Who Are the Victims and What Is the Harm They Suffer?
Overview of Key Groups of Victims
The most affected victims of the illegal e-waste shipments from the EU to China are those directly involved in the informal e-waste processing activities in China. The rudimentary methods employed in the informal recycling and dismantling sector put those involved in these practices in direct human health risks and create significant environmental risks. As the informal activities are spatially highly concentrated, exposure is highest in those Chinese towns involved in the informal sector (Breivik et al. 2014), including for instance Guiyu, Longtang, and Dali (see map in Fig. 6.1).
As discussed above, the majority of workers in the informal sector are poor, rural migrants, who are already at the margins of Chinese society; many are from ethnic and religious minorities (Hicks et al. 2005). Likewise, the presence of children, pregnant women, and young women with babies at the e-waste recycling and dismantling sites shows how these illegal e-waste processing activities impact those members of society who are most vulnerable and at risk (China Labour Bulletin 2005; ILO 2012). The impact of e-waste processing on these vulnerable groups highlights the inherent social inequalities and environmental discrimination reinforced by the illegal import of e-waste.

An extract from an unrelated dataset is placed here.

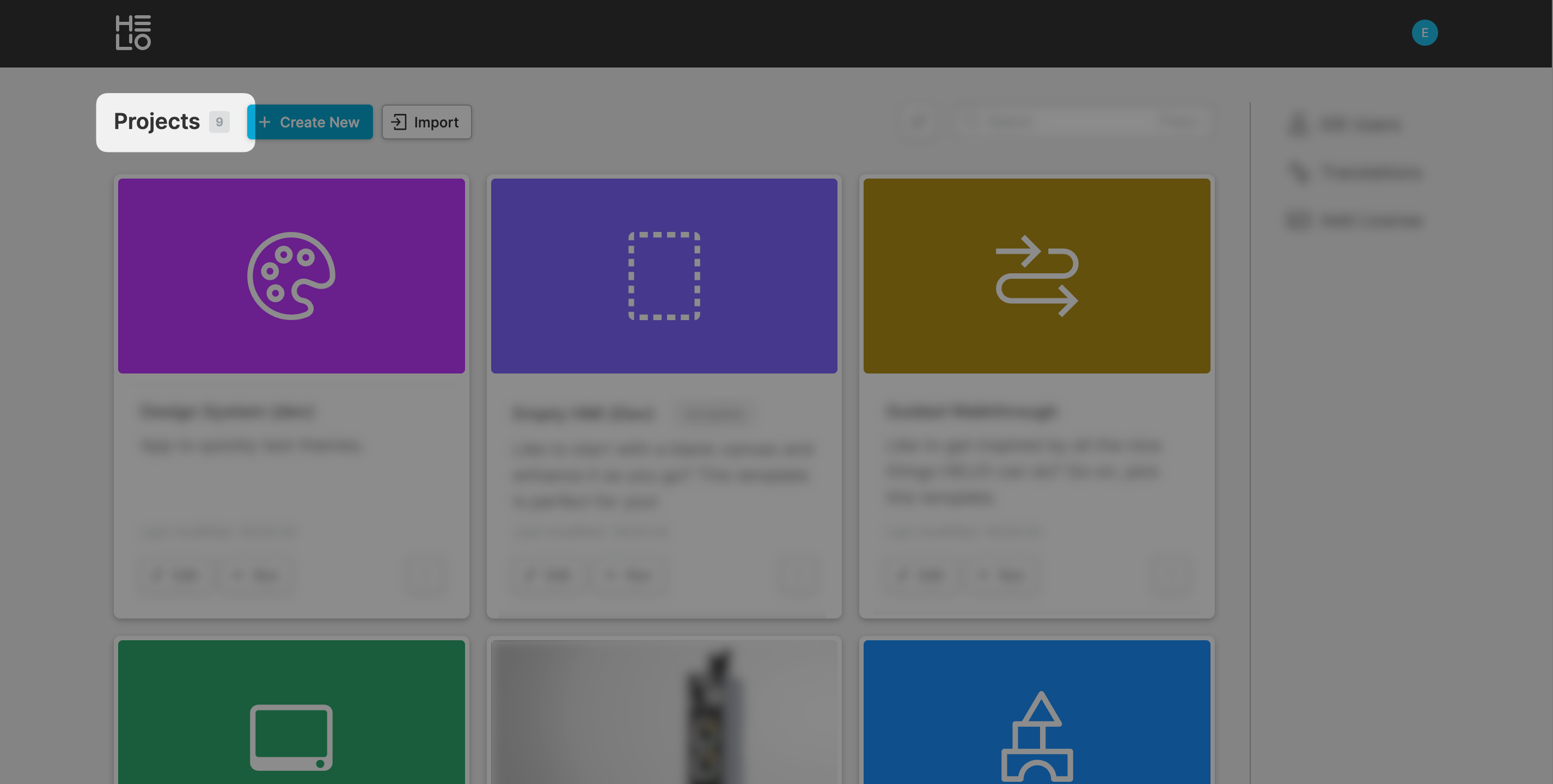Click the winding arrows walkthrough icon

[x=1036, y=276]
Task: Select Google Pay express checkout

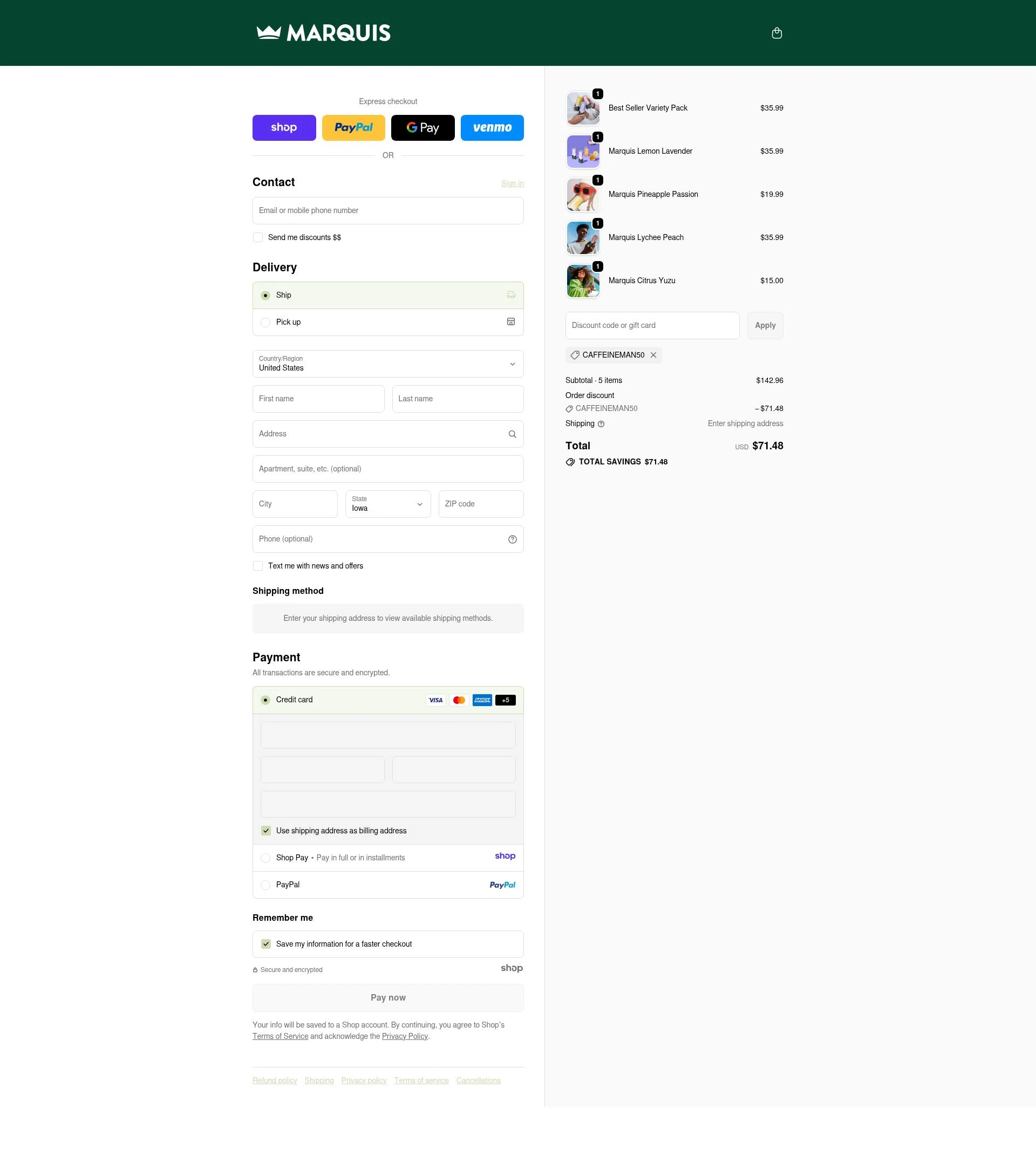Action: point(422,127)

At the same time, the impact of informal e-waste dismantling and recycling is felt, not only at the e-waste processing sites, but in surrounding communities as well. In Beilin, China, it was shown that the homes of e-waste processing workers had high levels of toxic substances, putting even those who are not directly engaged in the industry at risk (Brigden et al. 2005). In addition, informal e-waste processing and recycling in some cases take place at the homes of the workers.
Contamination of food and water sources also poses significant risks to communities in the surrounding regions and eventually to the nation as well (Sepulveda et al. 2010).